**EXERCISE:**
Answer these questions using the text below on preference tests:
1. On which days was the preference test given in the lab-based study?
2. How many shapes were on the print-out shown in the online study?
3. Roughly how long did the preference tests take in the in-lab study?

┌─ DOCUMENT SEGMENT

In the last phase of the experiment, we conducted preference tests. In order to assess the test-retest reliability of participant preferences we conducted the preference test twice, once on the 4th day and again on the 5th day in the lab-based study. Participants were presented with random pairs of all shapes they encountered during the training days and on each trial, were asked to choose the shape with the higher reward probability. The aim was to examine whether a WoF induced change of affective state would bias their valuations of the learned shapes. Written and spoken instructions were given and subjects were presented with a print-out of all the shapes (14 in Study 1 (lab) and 24 in Study 2 (online)) before the task began, to provide them with an opportunity to recall the learned shapes. Within each study, shapes were randomly paired with each other to cover all possible combinations leading to 400/456 trials (lab-based versus online) presented across three blocks, and the order of these trials was randomised across participants. We were particularly interested in the pairs of shapes that had objectively identical reward probabilities but appeared after different WoF outcomes, thus should be encoded under different affective influence (Figure 1). Therefore, the majority of trials presented during the preference tests prioritised randomly pairing equal probability shapes such that the value difference between the options would be near 0 (Supplementary Figure 7).

In the preference tests (both Study 1 and 2), participants did not receive any explicit feedback about whether their choices were correct or not, so they had to rely on what they had previously learned. In order to prevent further learning, participants' running total did not appear on the screen during a block of trials, but they did continue to accumulate money based on whether their choice was correct and the reward probability of the chosen shape. Their running total was only displayed between blocks to provide an indication of their performance in the previous block. Administration of preference tests took roughly 30 minutes for the online study and 50 minutes for the in-lab study with pupillometry.

└─
┌─ EXTRACTED MATERIAL

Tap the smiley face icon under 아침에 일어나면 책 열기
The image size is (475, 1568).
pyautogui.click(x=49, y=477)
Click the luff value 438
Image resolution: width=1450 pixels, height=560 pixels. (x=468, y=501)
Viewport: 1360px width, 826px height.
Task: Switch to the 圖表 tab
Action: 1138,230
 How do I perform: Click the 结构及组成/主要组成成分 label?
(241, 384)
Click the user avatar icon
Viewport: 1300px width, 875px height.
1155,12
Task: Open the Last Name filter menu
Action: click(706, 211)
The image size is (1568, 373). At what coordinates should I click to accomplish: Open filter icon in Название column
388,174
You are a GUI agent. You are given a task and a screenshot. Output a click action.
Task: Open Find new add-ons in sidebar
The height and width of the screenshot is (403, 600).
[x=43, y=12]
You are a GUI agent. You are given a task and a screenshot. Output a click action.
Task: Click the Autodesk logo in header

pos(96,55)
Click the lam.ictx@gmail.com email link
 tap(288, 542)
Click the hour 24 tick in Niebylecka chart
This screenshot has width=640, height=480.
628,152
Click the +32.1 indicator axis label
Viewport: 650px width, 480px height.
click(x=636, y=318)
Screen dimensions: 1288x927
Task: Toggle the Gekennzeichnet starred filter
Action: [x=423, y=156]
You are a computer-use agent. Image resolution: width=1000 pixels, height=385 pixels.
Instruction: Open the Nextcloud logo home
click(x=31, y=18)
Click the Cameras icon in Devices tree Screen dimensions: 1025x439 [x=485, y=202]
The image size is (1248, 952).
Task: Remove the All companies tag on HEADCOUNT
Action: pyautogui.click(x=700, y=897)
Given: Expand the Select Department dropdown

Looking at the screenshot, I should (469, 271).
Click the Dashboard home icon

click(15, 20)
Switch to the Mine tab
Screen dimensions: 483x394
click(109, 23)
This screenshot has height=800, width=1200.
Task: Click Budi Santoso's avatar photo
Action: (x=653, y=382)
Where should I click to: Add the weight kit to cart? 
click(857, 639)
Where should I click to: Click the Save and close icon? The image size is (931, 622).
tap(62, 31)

└─

**FINISHED EXERCISE:**
1. The 4th day and the 5th day.
2. 24 shapes.
3. About 50 minutes.